| “What is unnerving about Pinter’s
dialogue is that it’s familiar and realistic on one level
and yet on another level it’s not at all familiar. What
is familiar immediately is the use of clauses and the use of
everyday phrases and repetitions. What makes it unfamiliar is
that Pinter then orchestrates this and uses this to create something
slightly artificial … So the plays constantly inhabit
a world that is partly real and partly grotesque and imaginary.
I think that’s what gives these plays such power over
our imagination. We both understand the language and the setting
and yet there is something there that is beyond explanation…
Pinter’s political plays show how language itself is a
tool of domination. It therefore becomes a metaphor for the
political process, to take a very clear example, a play like
The Caretaker, may simply seem to be a play about an old,
scruffy, vagrant who comes into a house and tries to manipulate
two brothers and play one off against the other. It is actually
a microcosmic study of the political process. What it shows
is the character misjudging the political situation with fatal
consequences. But in his use of language, Davies also tries
to achieve some kind of stability in his household just as Mick
attempts to bully him through his use of language. Yes, language
in Pinter is always part of the mechanism of power that gives
a political edge to almost everything he’s ever written.
Michael Billington - Pinter at the BBC ww.bbc.co.uk/pinter |
Davies speech illustrates Pinter’s ability to convey the
illogical nature and repetitions of everyday language. His roundabout
use of language shows his mind works by prejudice rather than logic.

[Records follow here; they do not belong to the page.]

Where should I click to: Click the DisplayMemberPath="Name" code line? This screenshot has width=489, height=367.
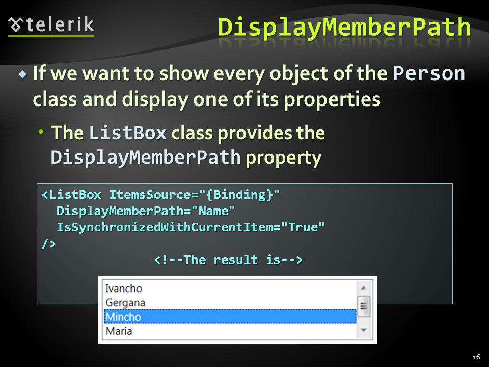(x=145, y=211)
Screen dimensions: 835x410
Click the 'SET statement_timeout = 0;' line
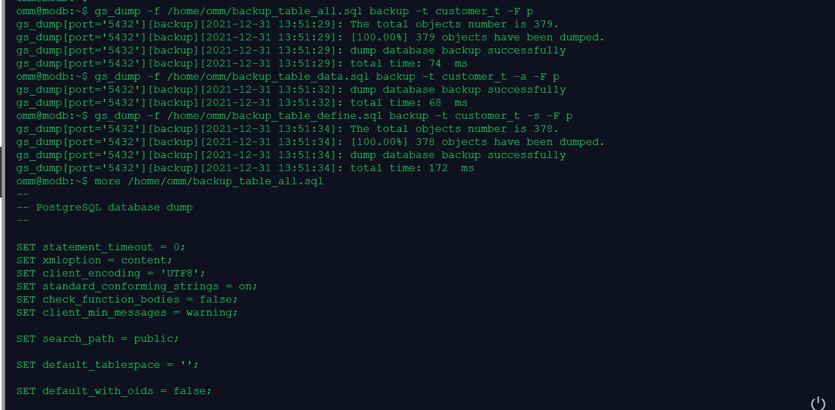101,247
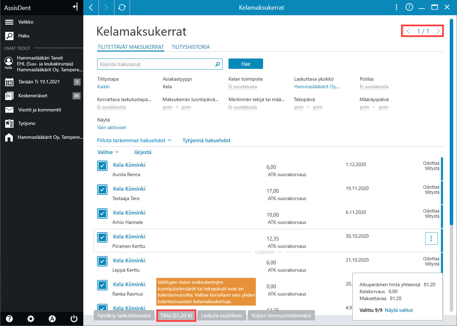Uncheck the Testaaja Tero row checkbox
The image size is (457, 326).
(x=102, y=190)
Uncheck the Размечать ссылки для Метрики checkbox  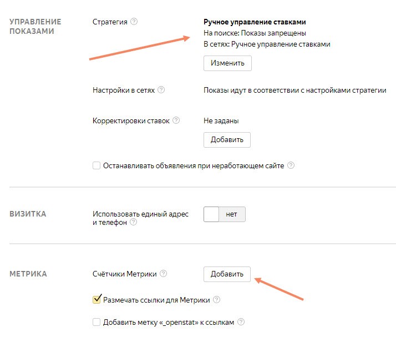pyautogui.click(x=97, y=300)
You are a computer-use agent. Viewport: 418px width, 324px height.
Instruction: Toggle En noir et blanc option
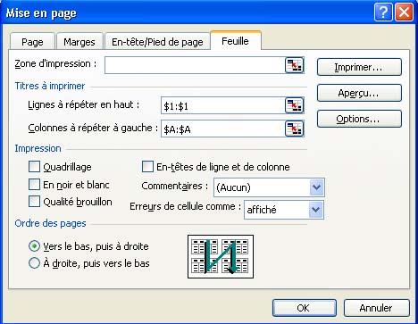pyautogui.click(x=34, y=185)
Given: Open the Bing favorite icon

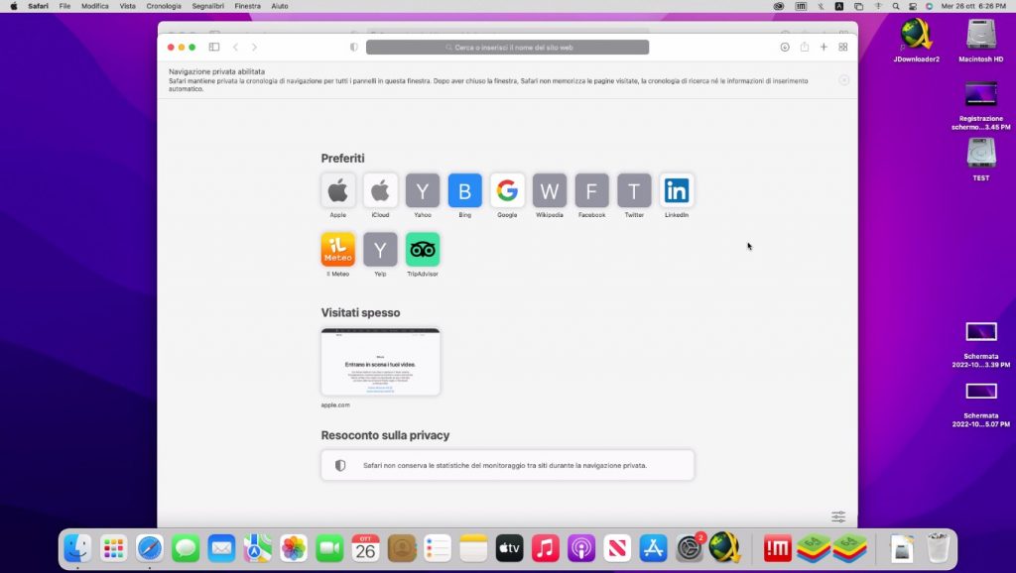Looking at the screenshot, I should click(x=464, y=190).
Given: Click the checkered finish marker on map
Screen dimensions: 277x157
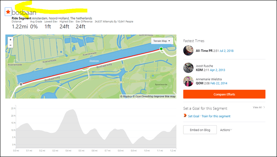Looking at the screenshot, I should pyautogui.click(x=21, y=84).
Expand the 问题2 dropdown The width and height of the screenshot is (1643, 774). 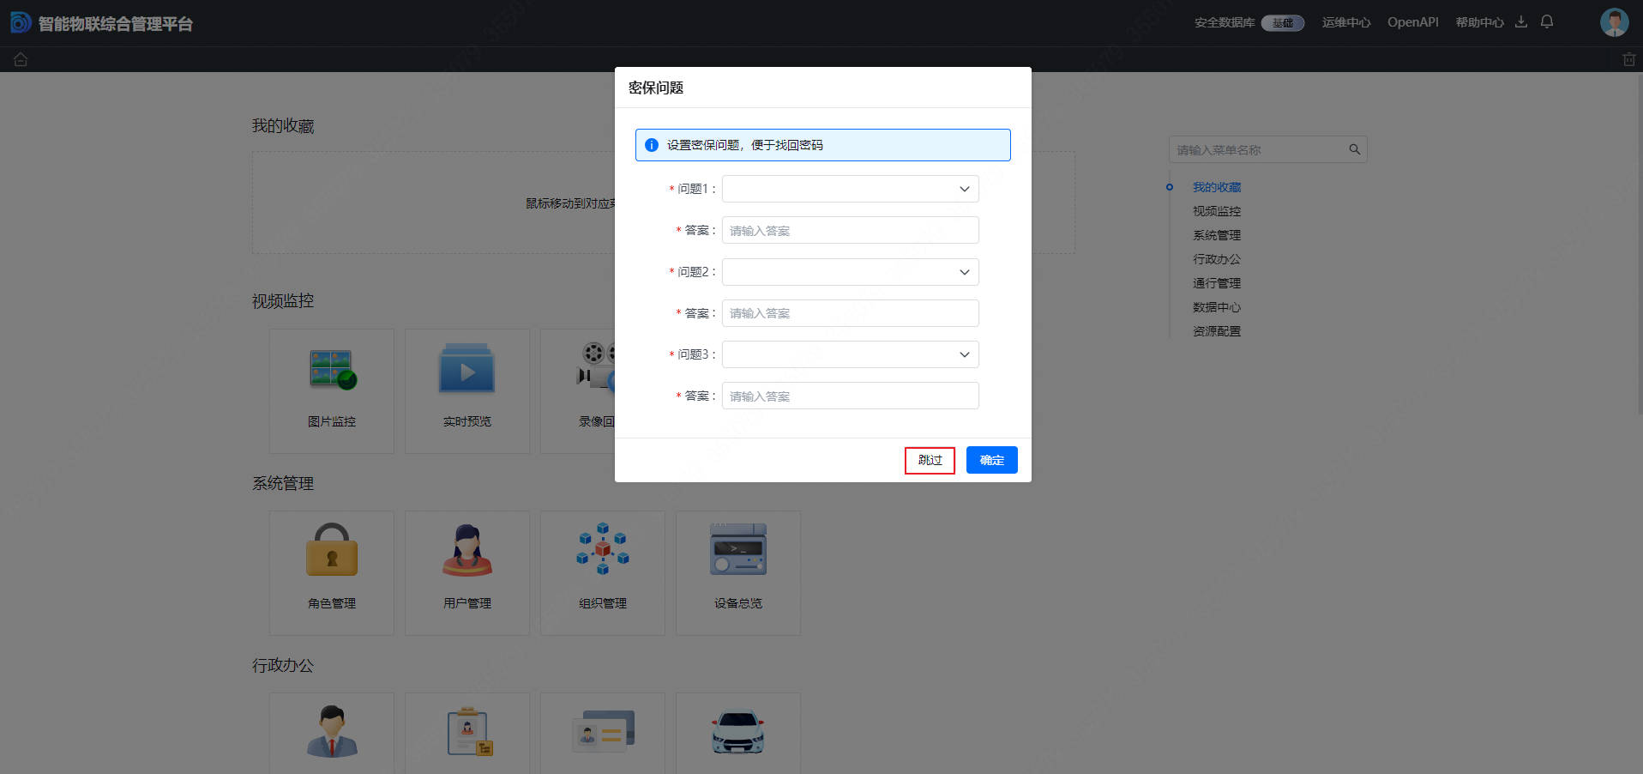[x=850, y=272]
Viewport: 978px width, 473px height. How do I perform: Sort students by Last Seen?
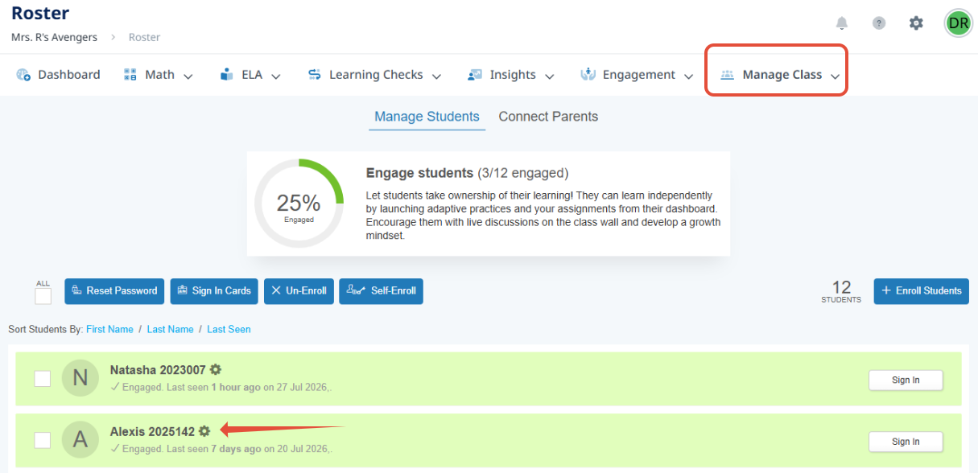(x=229, y=329)
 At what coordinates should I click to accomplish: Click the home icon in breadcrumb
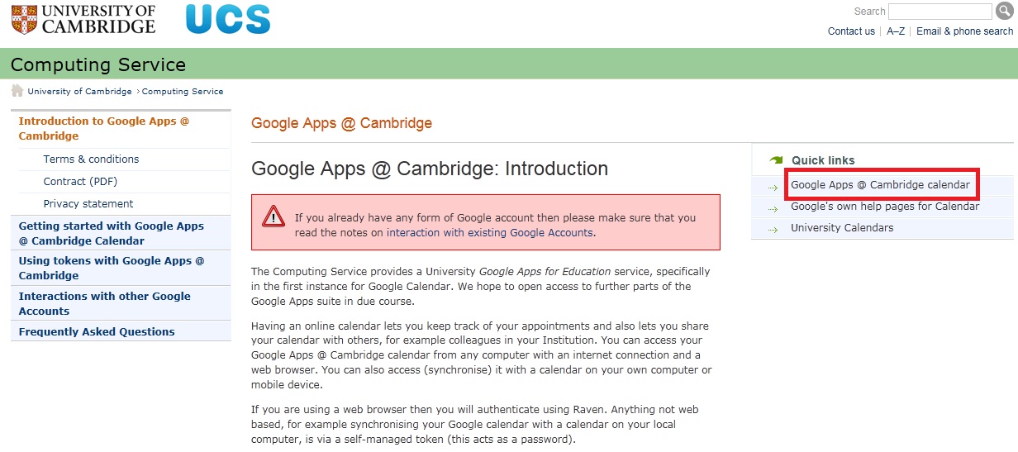(17, 91)
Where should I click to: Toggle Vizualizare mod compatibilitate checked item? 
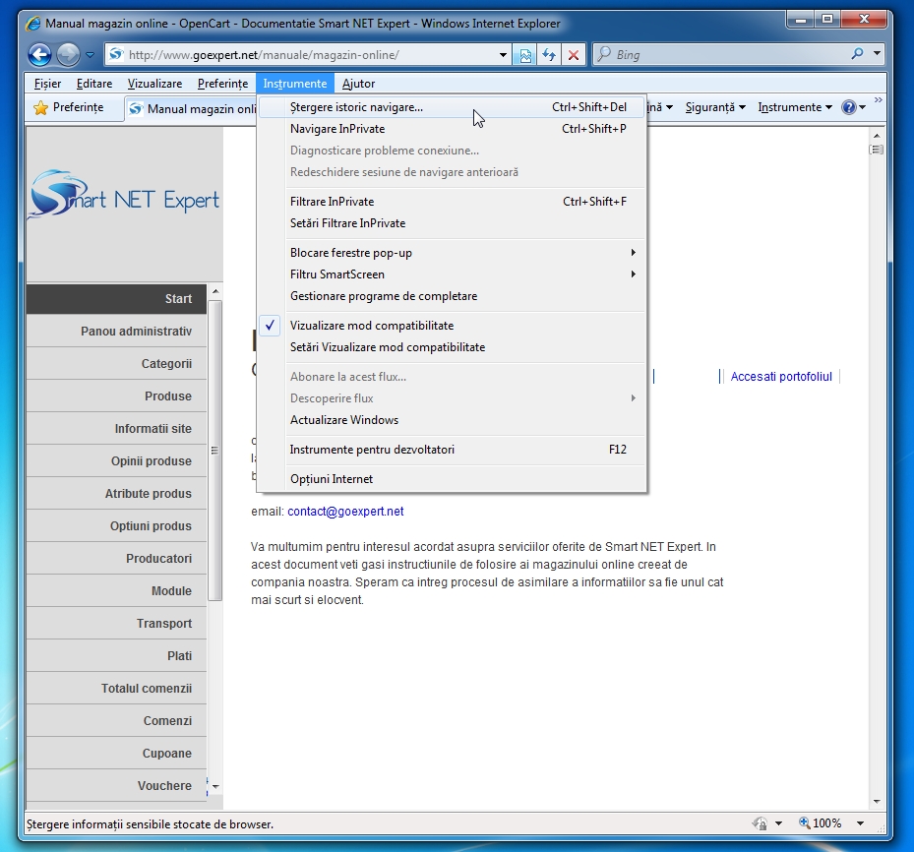coord(372,326)
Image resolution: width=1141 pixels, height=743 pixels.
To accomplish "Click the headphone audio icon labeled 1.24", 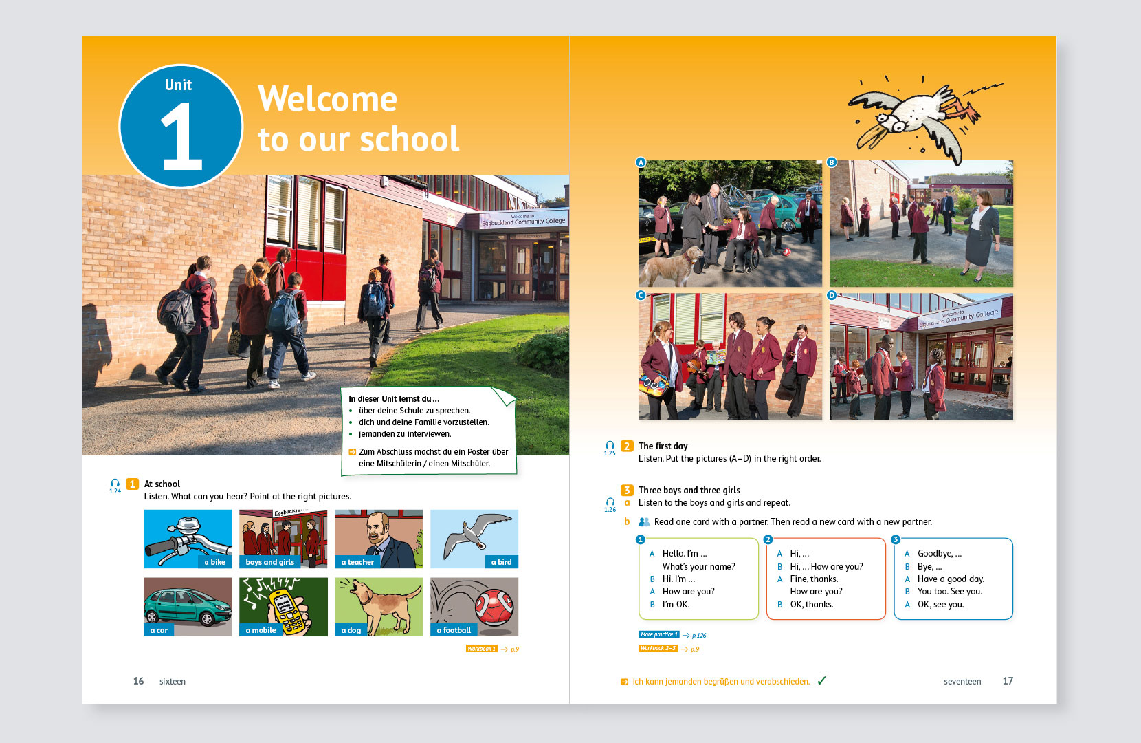I will coord(115,484).
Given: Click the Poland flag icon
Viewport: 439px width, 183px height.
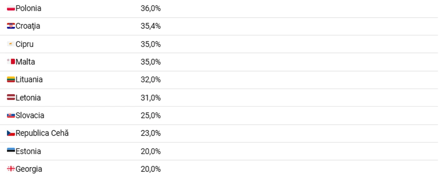Looking at the screenshot, I should point(11,8).
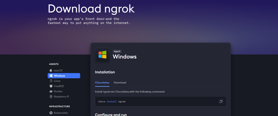The height and width of the screenshot is (116, 278).
Task: Click the FreeBSD daemon icon
Action: click(51, 86)
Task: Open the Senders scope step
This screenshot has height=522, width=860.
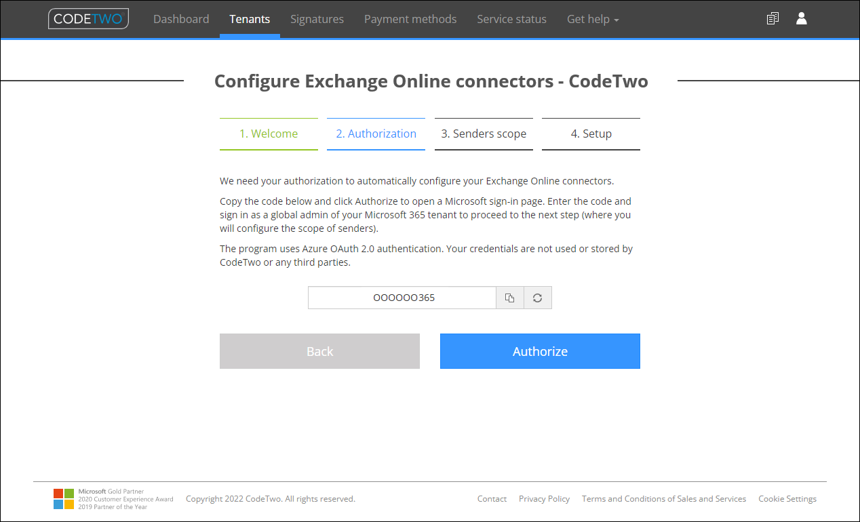Action: (x=484, y=134)
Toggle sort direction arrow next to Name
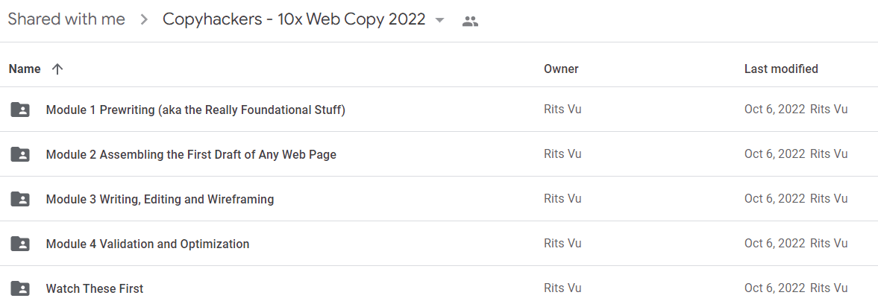Screen dimensions: 878x307 [x=57, y=69]
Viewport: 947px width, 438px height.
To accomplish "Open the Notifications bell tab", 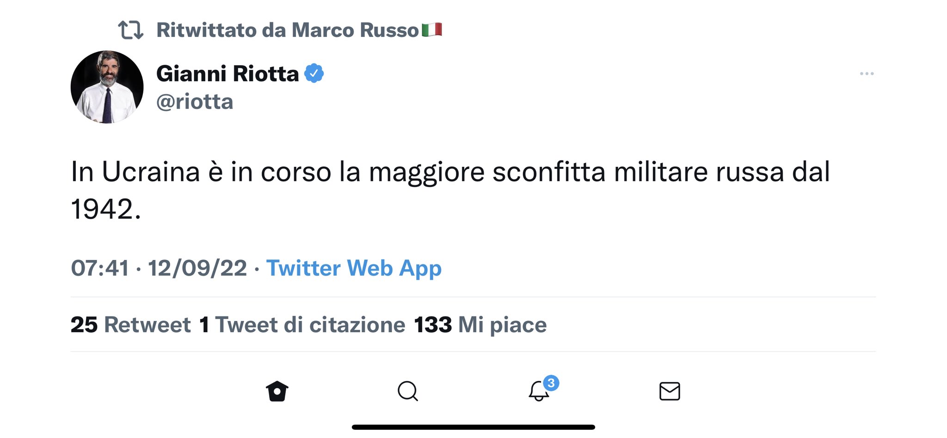I will pos(539,391).
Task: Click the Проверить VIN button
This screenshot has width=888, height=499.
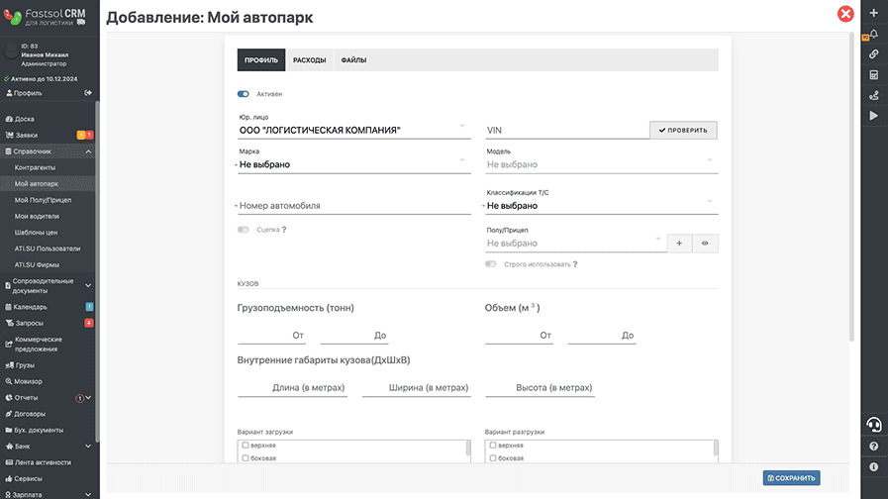Action: [683, 131]
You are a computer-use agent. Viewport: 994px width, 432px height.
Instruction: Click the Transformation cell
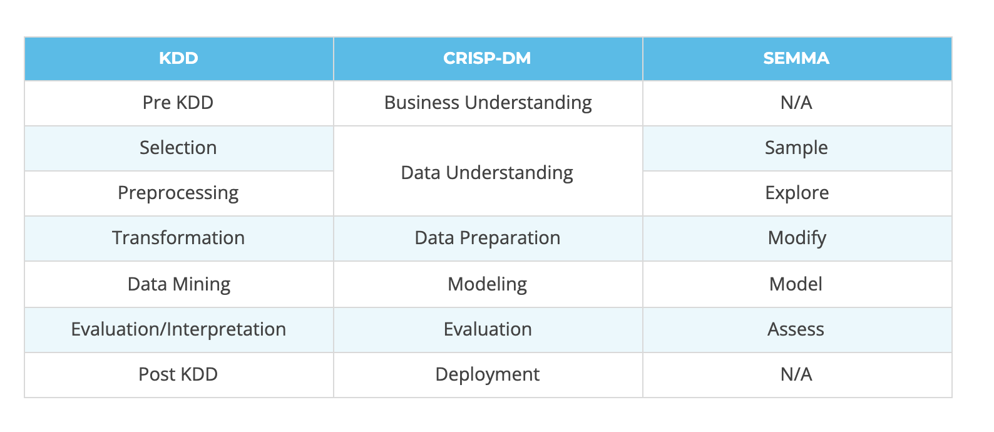178,238
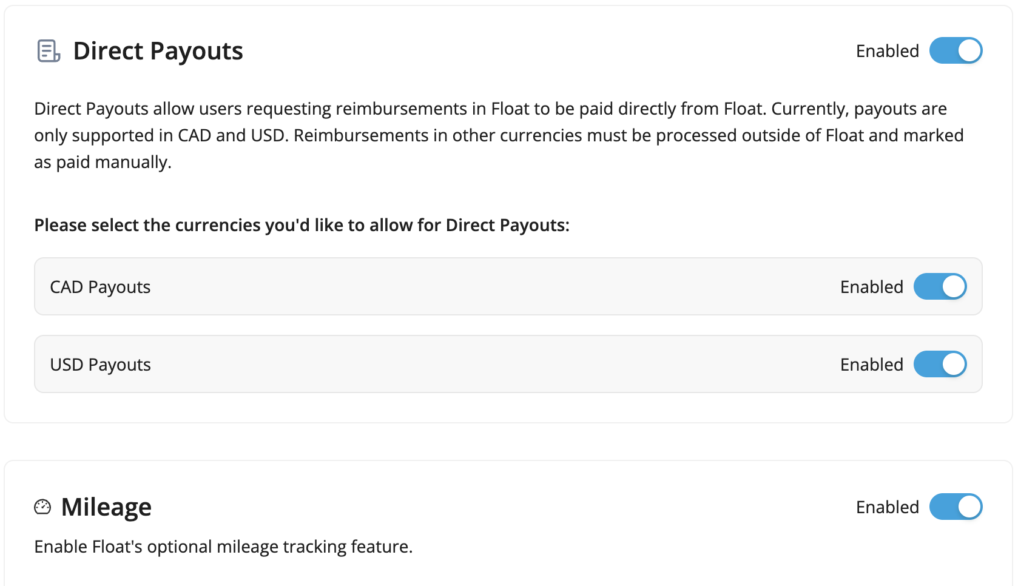
Task: Click Enabled label beside Direct Payouts toggle
Action: [887, 51]
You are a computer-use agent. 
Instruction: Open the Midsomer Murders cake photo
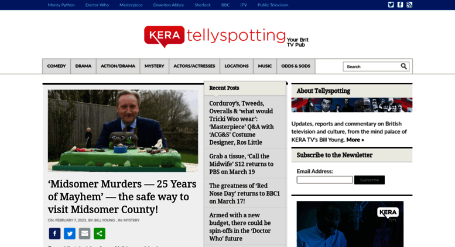[x=123, y=131]

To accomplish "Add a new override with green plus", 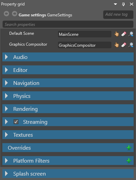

Pinter uses hesitant and ungrammatical language to add drama and
vibrancy to Davies’s speech.
Mick either uses few words or is crazily inventive. He uses language
to suggest social superiority.
Davies, Aston and Mick all have long monologues which are intimate
in subject but which fail to develop into a conversation. Each characters
monologue reflects the speakers thought processes through rhythm
and tone.
Mick’s monologues are both stylized and fantastic. They are
full of imaginative invention and establish Mick as the dominant
character. Pinter pushes Mick’s speeches to the very limit
of improvisation before turning them into a serious question which
immediately put Davies at a disadvantage.
“You know, believe it or not, you’ve got a funny
kind of resemblance to a bloke I once knew in Shoredich. Actually
he lived in Aldergate. I was staying with a cousin in Camden Town.
This chap, he used to have a pitch in Finsbury Park, just by the
bus depot. When I got to know him I found out he was brought up
in Putney. That didn’t make any difference to me. I know quite
a few people who were born in Putney. Even if they weren’t
born in Putney they were born in Fulham..... Yes, it was a curious
affair. Dead spit of you he was. Bit bigger round the noise but
there was nothing in it. Pause. Did you sleep here last night?”
Davies' monologues are in contrast, emotional, their dramatic force
provided by the rhythm and intensity of feeling behind them. While
Mick’s speeches are imaginative and vibrant Davies’
tend to revolve around a single word or concept, with a single object,
for example a bucket, becoming a matter of immense importance. In
essence Davies is really always talking about himself and consequently
his speeches fail to develop into a dialogue of any meaning.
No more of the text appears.